READING PASSAGE:
But if your gripe is with a nurse, a technician or even a janitor, they are state employees. You have to go a different route and file with the Arkansas Claims Commission.

"Which is a commission appointed by the governor, made up of state employees," said O'Quinn. "So you have the state deciding its own case if you will."

And that means a plaintiff never gets the case before a jury, something an attorney like O'Quinn laments. Juries are likely to show more sympathy to a fellow citizen even though that sympathy could cost the government we all share a ton of money.

A state supreme court decision in Jan. 2018 in Board of Trustees v. Andrews complicated the situation, possibly putting limits on even more cases that can go to court and which can go to the commission, according to O'Quinn.

Lawmakers broached a solution in 2019, but courts have ruled that this is a constitutional matter. To change it, people will need to vote on it. There's an open question of voter appetite to deal with the issue at the ballot box.

"You get a few of those cases out there in the media and publicized and people would think 'well, that's just wrong,'" said O'Quinn.

It doesn't get much easier if you try to sue a hospital with a religious affiliation. Hospitals like Baptist Health or CHI St. Vincent can claim immunity as a charitable organization.

There are some positives to going through the claims commission: it's free. You can hire a lawyer if you want, but it won't cost you anything to file. But another drawback: the commission gets about 1,300 claims a year.

INPUT DATA:
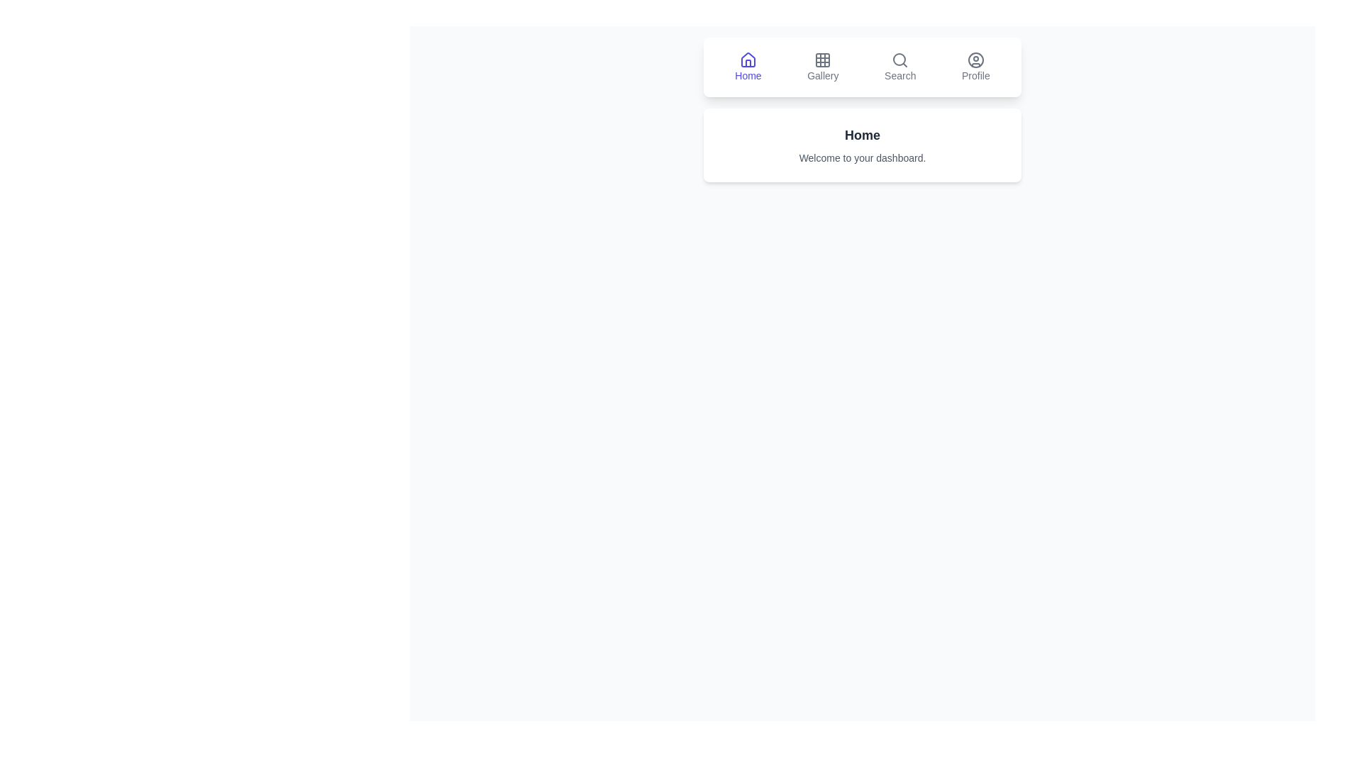  I want to click on the Profile tab by clicking on its corresponding button, so click(974, 67).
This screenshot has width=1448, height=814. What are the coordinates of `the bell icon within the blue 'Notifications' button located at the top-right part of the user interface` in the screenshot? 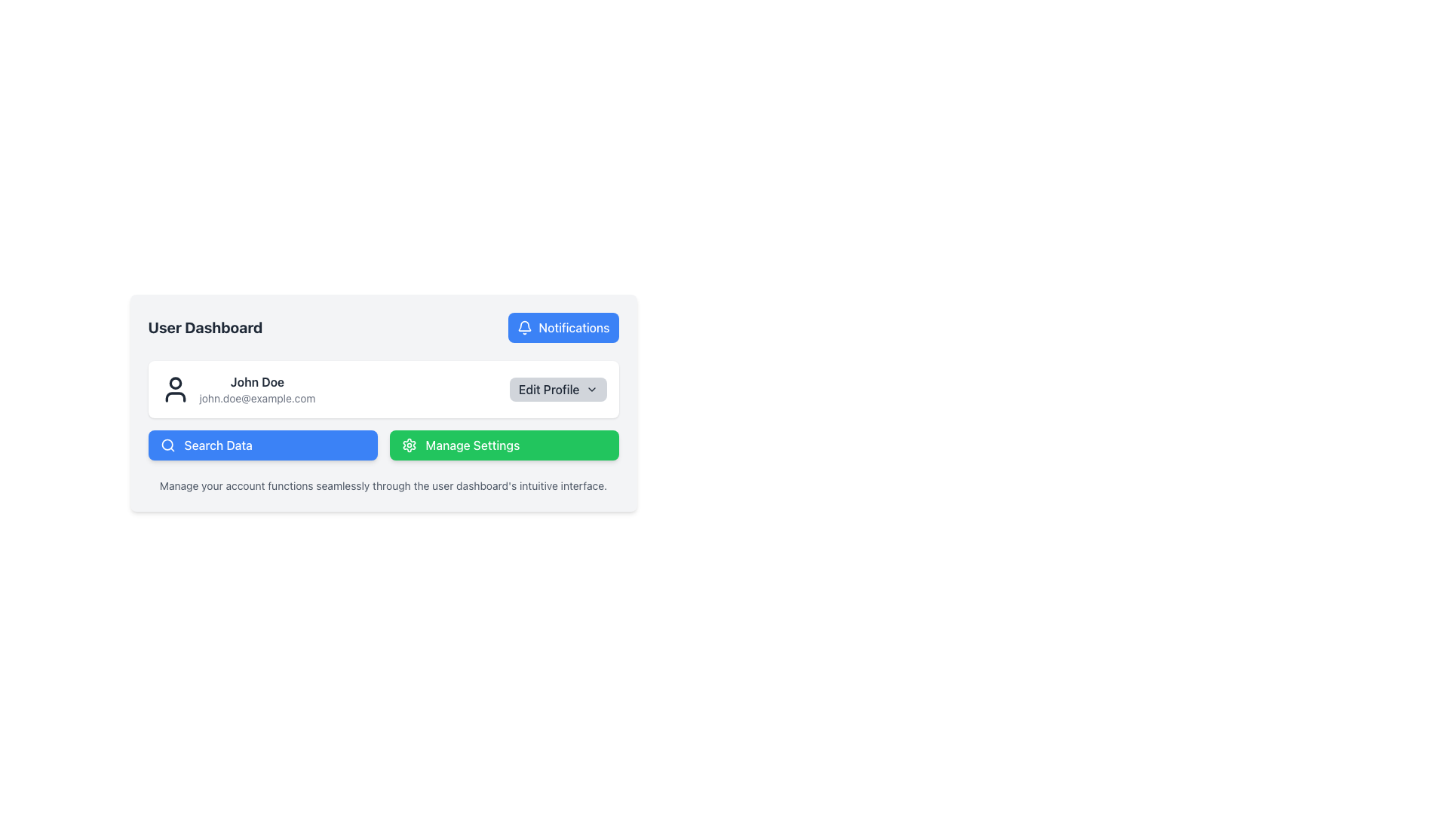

PROBLEM STATEMENT:
Reproduce the full passage above about filing claims with the Arkansas Claims Commission, word for word.

RESPONSE AREA:
But if your gripe is with a nurse, a technician or even a janitor, they are state employees. You have to go a different route and file with the Arkansas Claims Commission.

"Which is a commission appointed by the governor, made up of state employees," said O'Quinn. "So you have the state deciding its own case if you will."

And that means a plaintiff never gets the case before a jury, something an attorney like O'Quinn laments. Juries are likely to show more sympathy to a fellow citizen even though that sympathy could cost the government we all share a ton of money.

A state supreme court decision in Jan. 2018 in Board of Trustees v. Andrews complicated the situation, possibly putting limits on even more cases that can go to court and which can go to the commission, according to O'Quinn.

Lawmakers broached a solution in 2019, but courts have ruled that this is a constitutional matter. To change it, people will need to vote on it. There's an open question of voter appetite to deal with the issue at the ballot box.

"You get a few of those cases out there in the media and publicized and people would think 'well, that's just wrong,'" said O'Quinn.

It doesn't get much easier if you try to sue a hospital with a religious affiliation. Hospitals like Baptist Health or CHI St. Vincent can claim immunity as a charitable organization.

There are some positives to going through the claims commission: it's free. You can hire a lawyer if you want, but it won't cost you anything to file. But another drawback: the commission gets about 1,300 claims a year.